## What needs to be done
From the line containing "You are a computer-use agent." down to the last line of the material, output each line exactly as it appears, excluding pictures.

## Records shown
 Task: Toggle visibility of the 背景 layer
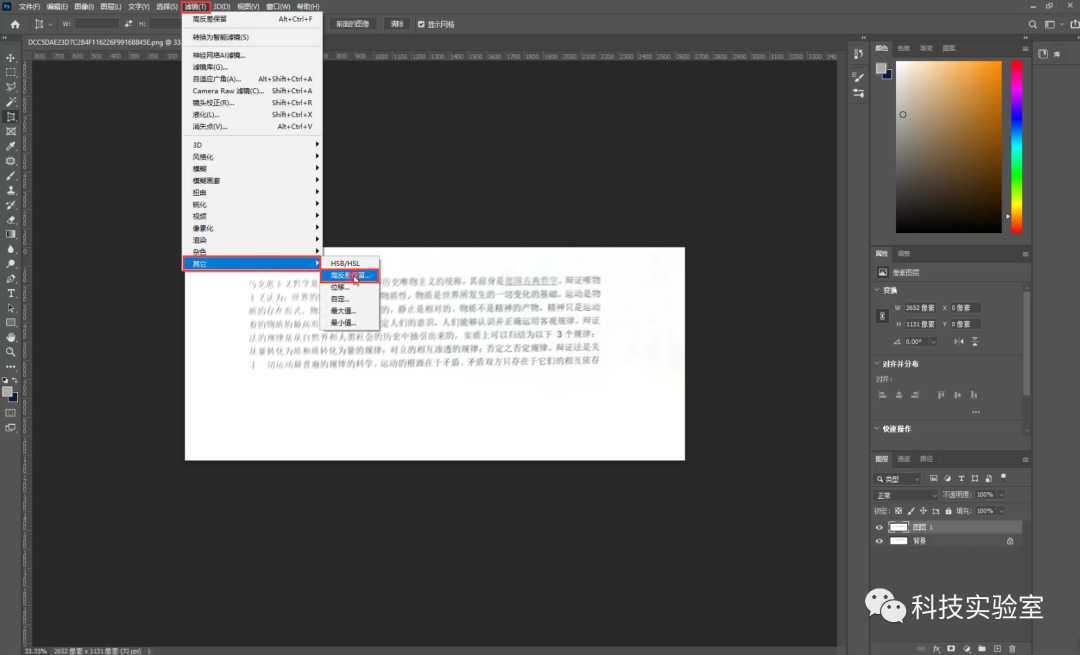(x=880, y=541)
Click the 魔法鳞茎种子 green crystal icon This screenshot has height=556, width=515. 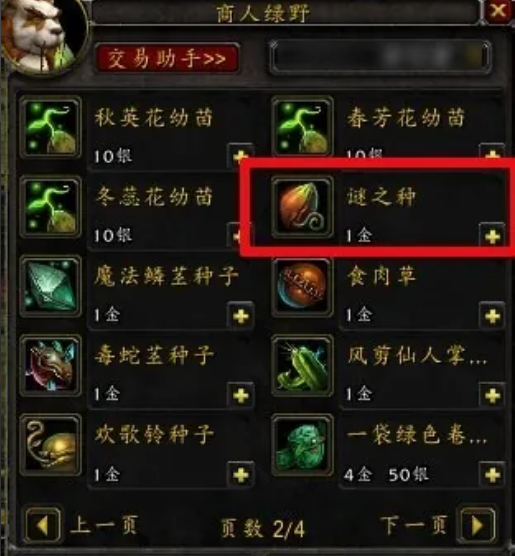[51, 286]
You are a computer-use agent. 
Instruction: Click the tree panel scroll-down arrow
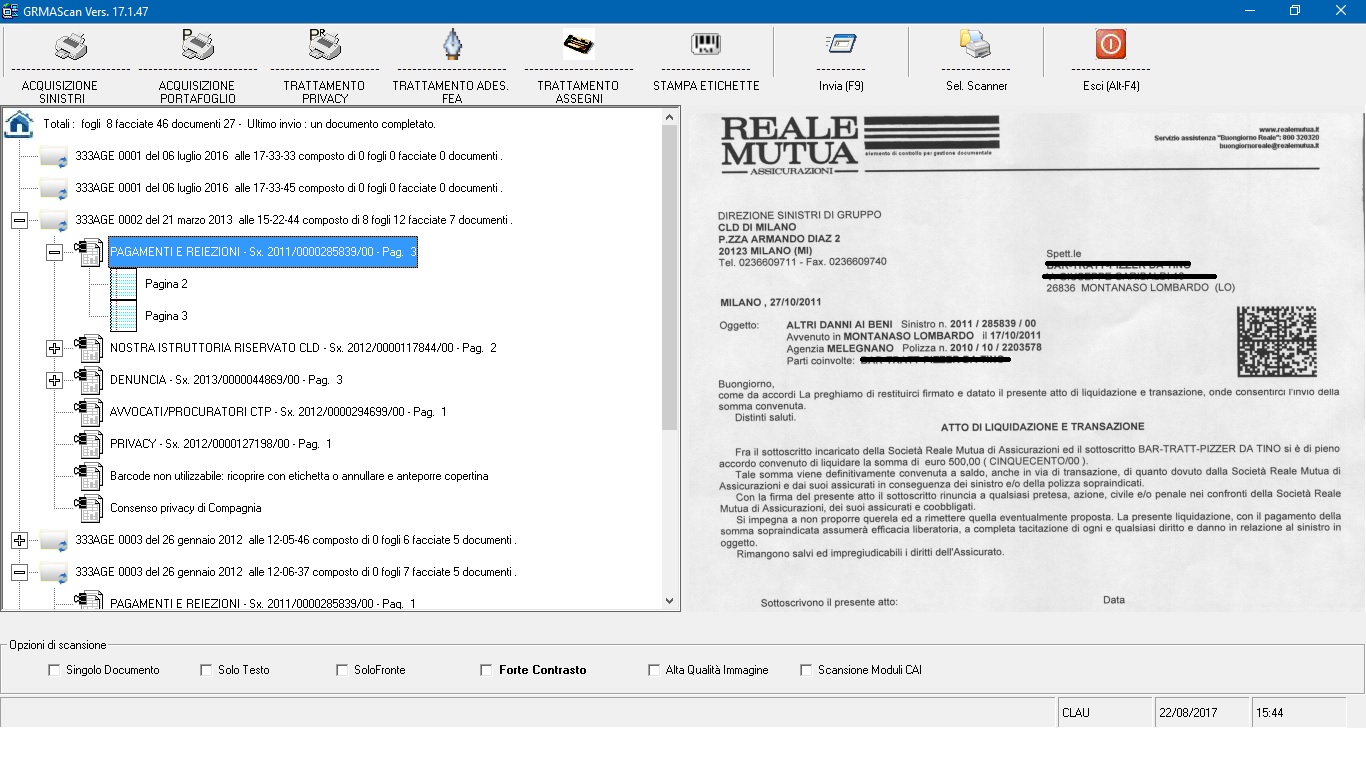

## Answer space
You are a computer-use agent. 
Instruction: Click the tree panel scroll-down arrow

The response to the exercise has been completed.